- [Problem requirements]: Turn everything in the data from the line containing "This screenshot has height=819, width=1456." down to the line containing "click(x=1278, y=98)", both included, into a numbered list, leaving out any blank lines.

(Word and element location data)

******************************

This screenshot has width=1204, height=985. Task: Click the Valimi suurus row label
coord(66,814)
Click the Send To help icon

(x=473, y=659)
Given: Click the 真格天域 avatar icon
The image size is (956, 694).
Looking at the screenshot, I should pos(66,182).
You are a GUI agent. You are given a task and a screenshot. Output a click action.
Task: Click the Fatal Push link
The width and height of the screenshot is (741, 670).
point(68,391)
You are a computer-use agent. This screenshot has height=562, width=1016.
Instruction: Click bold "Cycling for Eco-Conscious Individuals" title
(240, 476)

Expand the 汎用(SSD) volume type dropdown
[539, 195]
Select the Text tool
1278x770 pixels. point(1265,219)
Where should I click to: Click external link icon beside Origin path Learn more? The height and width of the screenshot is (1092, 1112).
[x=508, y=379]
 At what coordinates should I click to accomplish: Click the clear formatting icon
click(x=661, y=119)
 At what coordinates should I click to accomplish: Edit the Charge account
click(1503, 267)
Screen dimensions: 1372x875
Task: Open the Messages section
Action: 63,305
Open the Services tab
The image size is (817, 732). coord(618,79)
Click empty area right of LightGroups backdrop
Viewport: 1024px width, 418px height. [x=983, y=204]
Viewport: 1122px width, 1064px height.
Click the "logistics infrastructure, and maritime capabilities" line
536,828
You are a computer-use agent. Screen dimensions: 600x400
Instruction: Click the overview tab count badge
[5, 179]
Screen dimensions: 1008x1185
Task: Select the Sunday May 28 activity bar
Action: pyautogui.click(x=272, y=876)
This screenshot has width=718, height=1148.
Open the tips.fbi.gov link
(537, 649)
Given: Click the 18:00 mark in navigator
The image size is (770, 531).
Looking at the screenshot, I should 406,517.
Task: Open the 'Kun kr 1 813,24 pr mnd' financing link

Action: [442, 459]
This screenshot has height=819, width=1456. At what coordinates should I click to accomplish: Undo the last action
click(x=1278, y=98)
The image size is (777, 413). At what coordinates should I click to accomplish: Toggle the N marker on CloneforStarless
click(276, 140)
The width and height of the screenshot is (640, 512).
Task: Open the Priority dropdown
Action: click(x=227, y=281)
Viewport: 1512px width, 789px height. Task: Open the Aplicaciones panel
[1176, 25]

******************************

- [Response]:
1. This screenshot has height=819, width=1456. At what coordinates should I click to accomplish: Undo the last action
2. click(x=1278, y=98)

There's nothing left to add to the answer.